TASK TO CARRY OUT: Retype the line with "Task: Click the chip" in it, then each line after it to the end of the data, word for word.

[Stored entries]
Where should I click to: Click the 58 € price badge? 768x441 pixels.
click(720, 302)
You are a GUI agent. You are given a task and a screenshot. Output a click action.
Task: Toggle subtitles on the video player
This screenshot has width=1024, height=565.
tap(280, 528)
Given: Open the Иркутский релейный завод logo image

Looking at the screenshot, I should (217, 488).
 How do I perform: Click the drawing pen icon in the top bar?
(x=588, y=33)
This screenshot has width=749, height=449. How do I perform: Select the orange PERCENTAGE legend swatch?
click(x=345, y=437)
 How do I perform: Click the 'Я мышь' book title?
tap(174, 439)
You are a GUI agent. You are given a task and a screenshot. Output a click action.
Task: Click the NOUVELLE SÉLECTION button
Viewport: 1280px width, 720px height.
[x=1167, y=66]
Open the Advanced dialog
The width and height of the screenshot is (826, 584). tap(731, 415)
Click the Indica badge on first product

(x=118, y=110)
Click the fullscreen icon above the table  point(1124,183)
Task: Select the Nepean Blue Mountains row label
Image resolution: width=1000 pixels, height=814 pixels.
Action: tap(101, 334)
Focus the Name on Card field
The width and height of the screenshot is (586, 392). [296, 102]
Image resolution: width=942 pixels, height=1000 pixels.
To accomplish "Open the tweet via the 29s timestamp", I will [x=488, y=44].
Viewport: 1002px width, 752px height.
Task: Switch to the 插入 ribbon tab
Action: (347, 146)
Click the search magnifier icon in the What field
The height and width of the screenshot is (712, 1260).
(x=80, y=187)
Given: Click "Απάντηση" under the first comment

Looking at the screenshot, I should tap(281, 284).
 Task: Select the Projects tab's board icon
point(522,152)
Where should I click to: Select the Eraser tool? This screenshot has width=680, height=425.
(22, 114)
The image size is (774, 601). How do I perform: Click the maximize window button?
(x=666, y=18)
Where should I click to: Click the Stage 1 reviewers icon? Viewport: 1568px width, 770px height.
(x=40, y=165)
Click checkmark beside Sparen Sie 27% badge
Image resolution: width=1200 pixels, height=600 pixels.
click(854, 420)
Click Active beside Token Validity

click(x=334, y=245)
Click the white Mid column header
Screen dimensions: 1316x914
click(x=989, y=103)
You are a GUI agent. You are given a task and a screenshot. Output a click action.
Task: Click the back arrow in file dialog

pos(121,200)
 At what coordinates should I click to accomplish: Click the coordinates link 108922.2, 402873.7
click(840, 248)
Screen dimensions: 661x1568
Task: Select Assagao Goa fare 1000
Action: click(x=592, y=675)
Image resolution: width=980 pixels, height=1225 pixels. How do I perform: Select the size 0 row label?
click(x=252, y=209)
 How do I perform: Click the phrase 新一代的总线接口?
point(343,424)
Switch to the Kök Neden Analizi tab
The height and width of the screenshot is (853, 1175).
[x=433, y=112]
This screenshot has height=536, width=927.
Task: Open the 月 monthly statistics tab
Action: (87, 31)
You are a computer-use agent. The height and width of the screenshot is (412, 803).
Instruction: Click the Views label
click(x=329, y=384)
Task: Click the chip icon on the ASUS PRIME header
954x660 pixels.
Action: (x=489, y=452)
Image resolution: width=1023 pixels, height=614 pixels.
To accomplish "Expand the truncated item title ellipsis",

EXERCISE RESPONSE:
Task: Click the chip icon on the ASUS PRIME header
954x660 pixels.
Action: (x=489, y=452)
Image resolution: width=1023 pixels, height=614 pixels.
To accomplish "Expand the truncated item title ellipsis",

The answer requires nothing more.